Oceanic currents drove population genetic connectivity of the brown alga Sargassum thunbergii in the north‐west Pacific

Aim Oceanic currents are among the most pervasive hydrodynamic features in shaping community dynamics, population connectivity and phylogeographical structure of intertidal species. Here, we test whether population structure and biogeographical gradients of genetic diversity in the brown alga Sargassum thunbergii are correlated with oceanic currents in the north‐west Pacific ( NWP ). Location North‐west Pacific (25.07°N–43.36°N).
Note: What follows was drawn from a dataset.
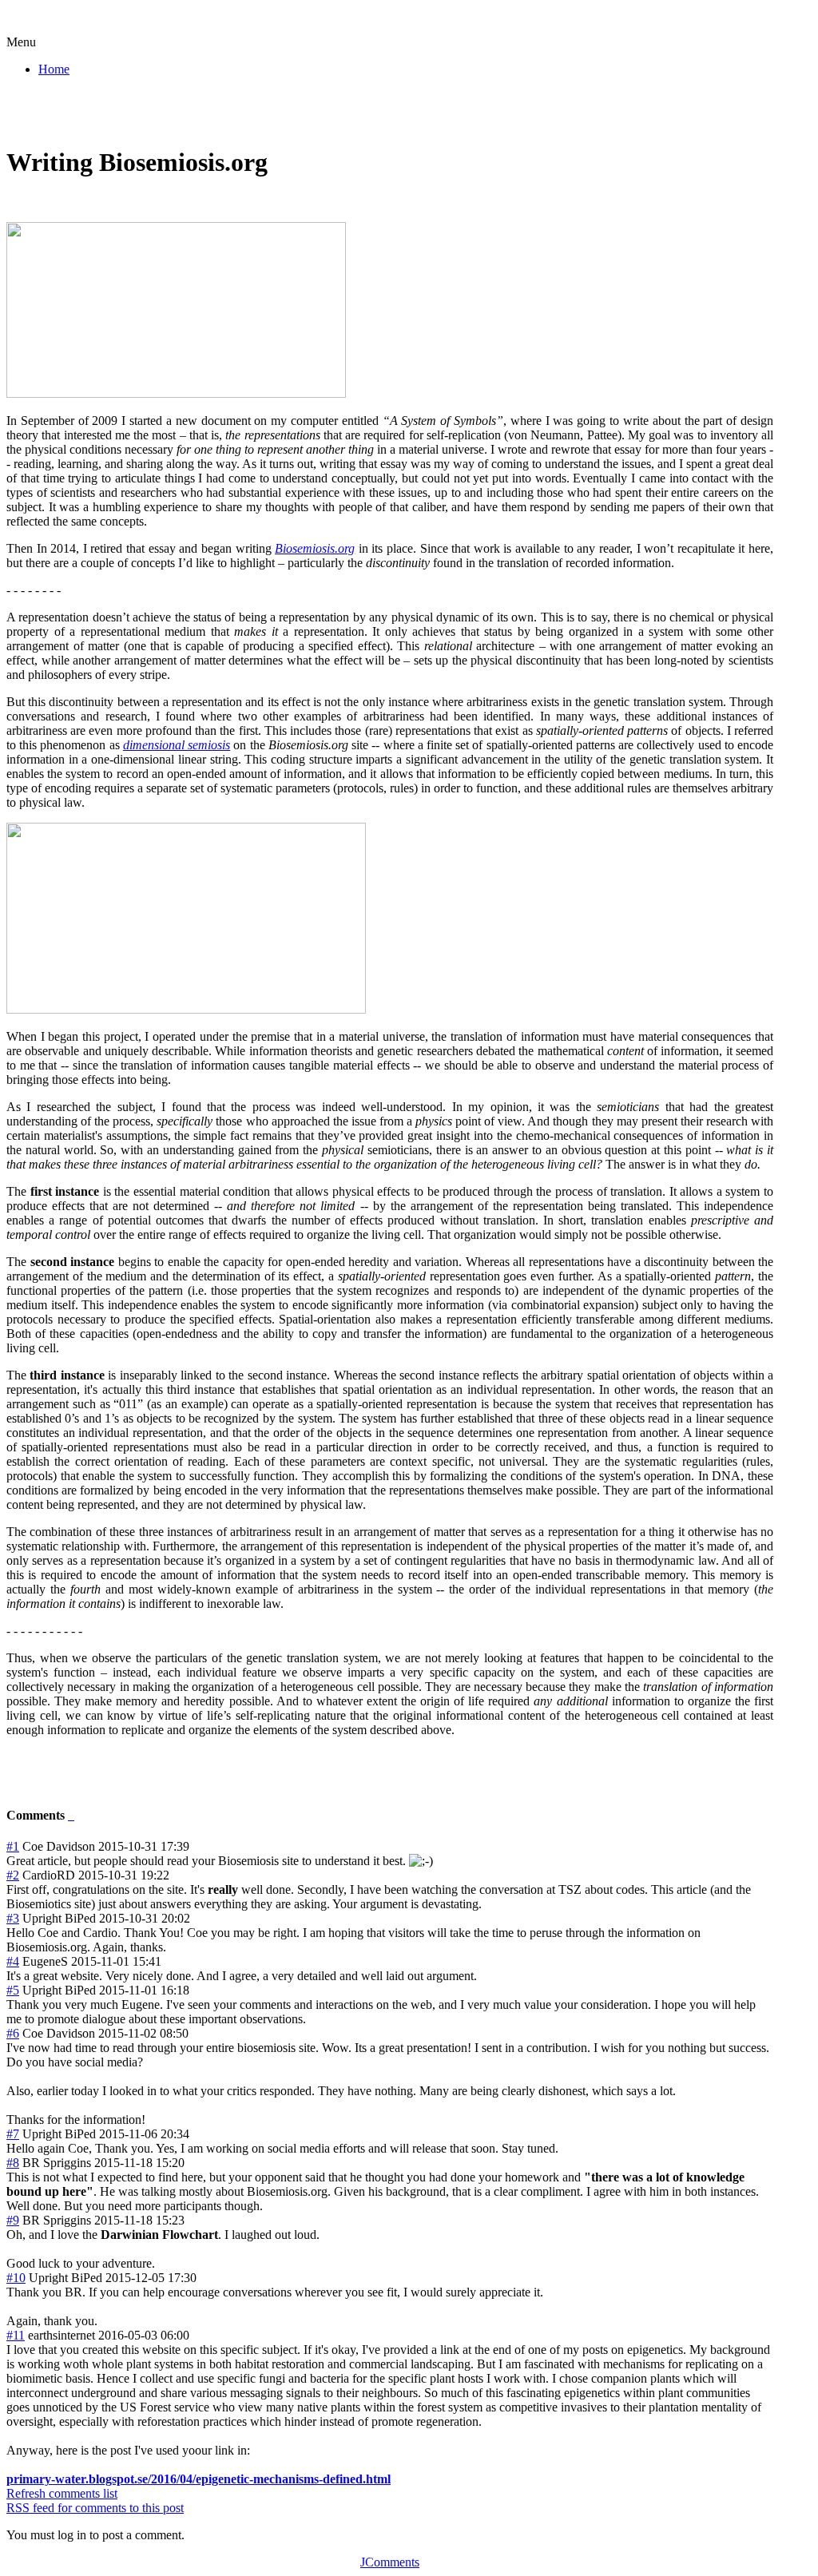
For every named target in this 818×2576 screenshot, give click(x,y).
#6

Methods Nuclear internal transcribed spacer‐2 and mitochondrial cox 3 sequences were obtained from 835 and 810 individuals of S. thunbergii respectively. Parsimony networks and phylogenetic trees (maximum parsimony and Bayesian inference) were constructed to evaluate phylogeographical structure. Pairwise F ST estimates and analyses of molecular variance ( AMOVA ) at various hierarchical levels (latitude, longitude, marine provinces, biogeographical basins and zoogeographical zones) were conducted to elucidate population genetic differentiation. migrate software was used to estimate the number of migrants between adjacent populations. Results Several lines of evidence indicate that S. thunbergii is characterized by shallow population structure. Geographical distances do not correlate with population pairwise genetic differentiations. The corridor/stepping‐stone model‐based coalescent analyses reveal high levels of asymmetric gene flow among S. thunbergii populations, with the numbers of migrants largely corresponding to the directions of oceanic current systems in the NWP . Genetic signatures also indicate that Jeju Island, Korea might act as a transition zone for dispersal of S. thunbergii in the NWP driven by the Kuroshio Current, thus facilitating subsequent transportation northward into the Sea of Japan and the Yellow‐Bohai Sea. Main conclusions Population genetic homogeneity in S. thunbergii was mainly structured by oceanic currents rather than palaeoclimatic events. Our study illustrates an important phylogeographical case of how coastal hydrodynamic factors contributed to population connectivity and geographical shifts of genetic diversity for marine organisms without a pelagic stage.